知的財産ニュース 水素燃料自動車の普及を拡大するには、水素充填インフラの拡充から

2018年7月25日
出所: 韓国特許庁

水素充填装置に関する特許出願が増加

韓国特許庁によると、水素充填装置に関する韓国国内の特許出願件数は、2012〜2014年には19件、2015〜2017年には43件となり、直近3年間の出願件数が前の3年間に比べて126%ほど増加したことが分かった。

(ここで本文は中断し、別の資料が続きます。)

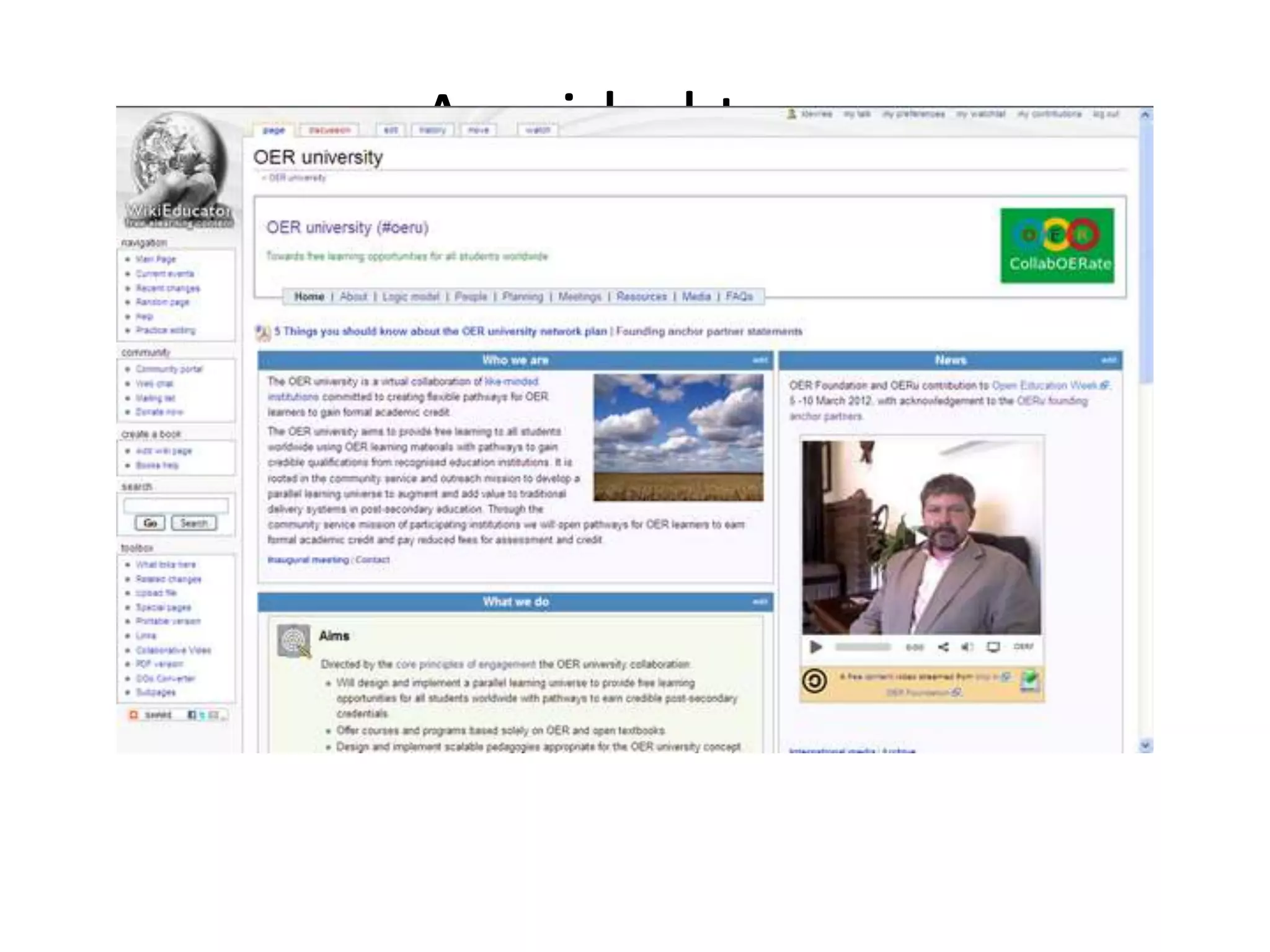Click the scrollbar down arrow
The height and width of the screenshot is (952, 1270).
pyautogui.click(x=1145, y=746)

9年間(2009〜2017)の韓国人と外国人による出願の割合を見ると、外国人の出願は56%(40件)、韓国人の出願は44%(32件)となっている。外国人の出願比率は2009年〜2011年には20%、2012年〜2014年には57.9%、2015年〜2017年には60.5%と、2012年から外国人による出願比率が韓国人の比率より伸びたことが分かった。これは、韓国で水素燃料自動車を生産しはじめ、韓国国内の水素充填市場に対する外国企業の関心が高まったためだろう。

技術別に見ると、設備の簡素化や効率化によるコスト削減技術が64%(46件)と最も多く、次いで安全に関する技術、部品の耐久性に関する技術がそれぞれ15%(11件)と8 %(6件)となっている。これは、水素充填装置の普及の足かせとなっていた高い設置・運営コストを削減する努力が反映されたものとみられる。

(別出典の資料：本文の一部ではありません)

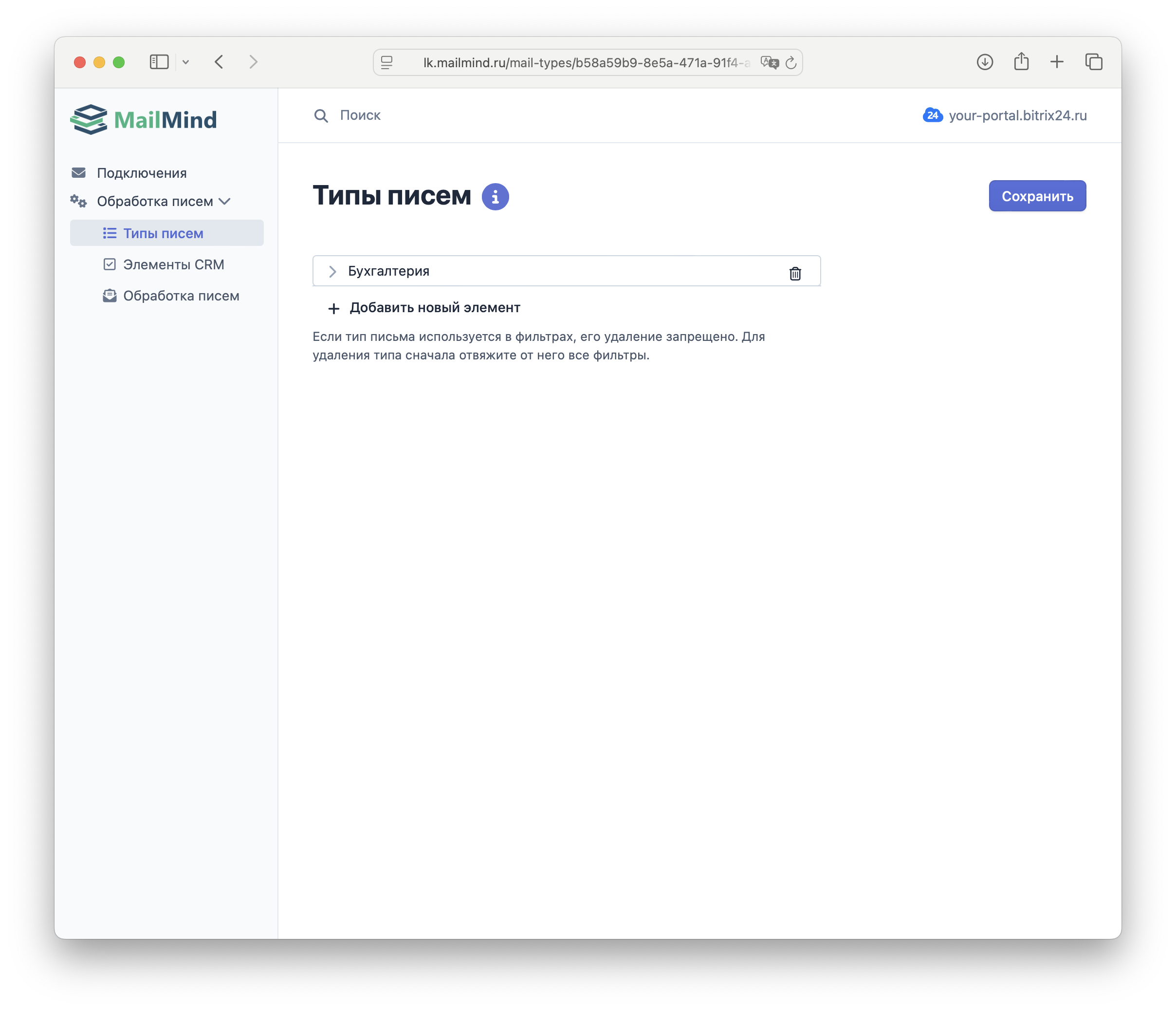1176x1011 pixels.
Task: Toggle the Safari sidebar
Action: (159, 62)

水素充填装置は低圧の水素を高圧で圧縮してアキュムレータ(蓄圧器)に保存し、アキュムレータに保存された高圧の水素を冷却して水素燃料自動車の燃料タンクに充填するのが一般的である。高圧で水素を燃料タンクに充填することで、充電時間が短くなり、1回の充電による走行距離が長くなるため、純粋な電気自動車の欠点として指摘されてきた充電時間や走行距離の問題を克服することができる。

現在、韓国には水素ステーションが全国で10カ所しかない。水素燃料自動車の普及を拡大するためには、水素ステーションを拡充することが急務である。

特許庁精密部品審査課の課長は「水素燃料自動車は排出ガスが出ないため、PM2.5が発生しないほか、自動車に吸入された空気を浄化して排出するという面で、純粋な電気自動車に比べ、はるかに環境にやさしいといえるだろう」とし、「将来の中核技術である水素燃料自動車の競争力を維持するためには、水素燃料自動車の普及を拡大することが欠かせないため、充電装置の技術開発といった水素充填インフラの拡充に向けて、政府と企業が一丸となって努力する必要がある」と述べた。